Lessons learned from teaching

Reinventing the librarian in credit-bearing courses

Karen Sheldon is the electronic and instructional services librarian at Delaware Valley University, email: karen.sheldon@delval.edu

Delaware Valley University is a private university located about one hour north of Philadelphia in bucolic Bucks County. The librarians at its Krauskopf Memorial Library have faculty status, which allows us to serve on faculty committees and teach credit-bearing courses. Despite this, librarians have only taught the first-year experience course, which is otherwise taught primarily by staff. This course is heavily scripted and not owned by the faculty, unlike other courses. It does not offer opportunity for course development or for building relationships with teaching faculty, both of which are important for instruction librarians. Most of our instruction librarians only have experience teaching one-shot information literacy sessions and are rarely embedded into a course. Much of the literature on semester-long library classes focuses on information literacy skills. These courses are designed by librarians as an antidote to the one-shot. But what if the information literacy was incorporated into course development? Could students learn research skills in a way that supported the ACRL Framework for Information Literacy for Higher Education and inspired students’ interests?

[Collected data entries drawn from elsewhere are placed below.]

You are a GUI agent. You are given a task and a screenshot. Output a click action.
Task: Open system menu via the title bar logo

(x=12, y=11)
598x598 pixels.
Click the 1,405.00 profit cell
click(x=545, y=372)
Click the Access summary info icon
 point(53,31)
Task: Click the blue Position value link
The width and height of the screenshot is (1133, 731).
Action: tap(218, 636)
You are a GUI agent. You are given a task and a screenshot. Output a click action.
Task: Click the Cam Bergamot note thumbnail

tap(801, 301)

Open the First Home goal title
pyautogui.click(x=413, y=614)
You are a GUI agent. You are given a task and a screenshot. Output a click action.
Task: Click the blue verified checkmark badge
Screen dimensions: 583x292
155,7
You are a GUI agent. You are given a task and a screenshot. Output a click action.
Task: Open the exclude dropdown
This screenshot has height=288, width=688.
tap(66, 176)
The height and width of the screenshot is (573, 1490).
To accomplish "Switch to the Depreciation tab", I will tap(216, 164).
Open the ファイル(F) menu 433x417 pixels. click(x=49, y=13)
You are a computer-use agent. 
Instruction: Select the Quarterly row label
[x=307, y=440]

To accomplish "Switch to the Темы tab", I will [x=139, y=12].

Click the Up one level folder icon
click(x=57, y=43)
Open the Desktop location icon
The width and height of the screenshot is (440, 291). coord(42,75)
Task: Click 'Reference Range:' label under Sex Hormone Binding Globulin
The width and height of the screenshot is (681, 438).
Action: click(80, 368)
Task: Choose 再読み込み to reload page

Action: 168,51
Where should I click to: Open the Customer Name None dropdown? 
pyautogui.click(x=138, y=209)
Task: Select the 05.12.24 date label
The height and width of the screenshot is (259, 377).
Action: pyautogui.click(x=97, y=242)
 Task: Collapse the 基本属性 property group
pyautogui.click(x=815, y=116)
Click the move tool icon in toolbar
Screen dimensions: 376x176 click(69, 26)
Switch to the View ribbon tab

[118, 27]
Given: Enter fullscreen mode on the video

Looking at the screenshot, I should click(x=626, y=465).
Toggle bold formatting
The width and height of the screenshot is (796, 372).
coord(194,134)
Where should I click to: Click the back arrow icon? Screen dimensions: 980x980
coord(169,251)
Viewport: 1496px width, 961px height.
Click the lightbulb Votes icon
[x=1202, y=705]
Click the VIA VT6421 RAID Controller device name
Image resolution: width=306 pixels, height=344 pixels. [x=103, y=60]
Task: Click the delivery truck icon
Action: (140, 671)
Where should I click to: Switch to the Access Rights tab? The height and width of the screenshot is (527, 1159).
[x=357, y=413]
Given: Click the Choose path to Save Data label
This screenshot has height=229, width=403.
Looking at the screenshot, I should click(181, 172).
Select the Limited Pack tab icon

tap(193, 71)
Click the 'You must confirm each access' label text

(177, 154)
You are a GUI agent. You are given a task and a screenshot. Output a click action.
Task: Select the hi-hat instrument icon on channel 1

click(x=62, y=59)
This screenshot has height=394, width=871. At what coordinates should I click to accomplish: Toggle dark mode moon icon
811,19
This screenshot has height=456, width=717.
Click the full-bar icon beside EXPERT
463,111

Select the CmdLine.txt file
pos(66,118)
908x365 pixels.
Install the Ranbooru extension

I was invited to coteach an honors colloquium with an assistant professor in the Plant Science department in fall 2020. We had previously worked together in her other courses. However, I had always been a guest in her classroom. Honors colloquia are one-credit classes that meet 50 minutes per week. These classes are required for freshman and sophomore honors students across all majors. Typically, honors colloquia are discussion-based courses designed to stimulate students to engage in analysis and critical thinking about an interesting topic. My coinstructor wanted to explore how ecosystems change and to cover a handful of specific incidents. The working title was “Pests and Plagues: How Natives and Exotics Shaped our Ecosystem.” I hoped to use this as an opportunity to teach students how to research while thinking critically about our global ecosystem.

Course development basics

While I have tried to incorporate the ACRL Framework into much of my instruction, this was a chance to delve into the threshold concepts more deeply. Typically, during a one-shot information literacy lesson, I try to balance an instructor’s request to teach students about the library databases with the real needs that students have. I’ve noticed that students often lack the skills to form an interesting question and to assess a scholarly article quickly. The Research as Inquiry frame was never far from my mind during the course development. My coinstructor hoped to help students understand what it means to contribute to research and how it fits into the bigger conversation, which is part of Scholarship as Conversation. I also hoped to add concepts from Searching as Strategic to the course, as well.1 The goals were framed more specifically as:

  • finding, reading, and distilling peer-reviewed research;
  • demonstrating critical thinking in writing and discussion to show connections between historic and current events;
  • recognizing intentional and unintentional consequences of human actions on ecosystems;
  • questioning sources of knowledge; and
  • telling great campfire stories and winning trivia games.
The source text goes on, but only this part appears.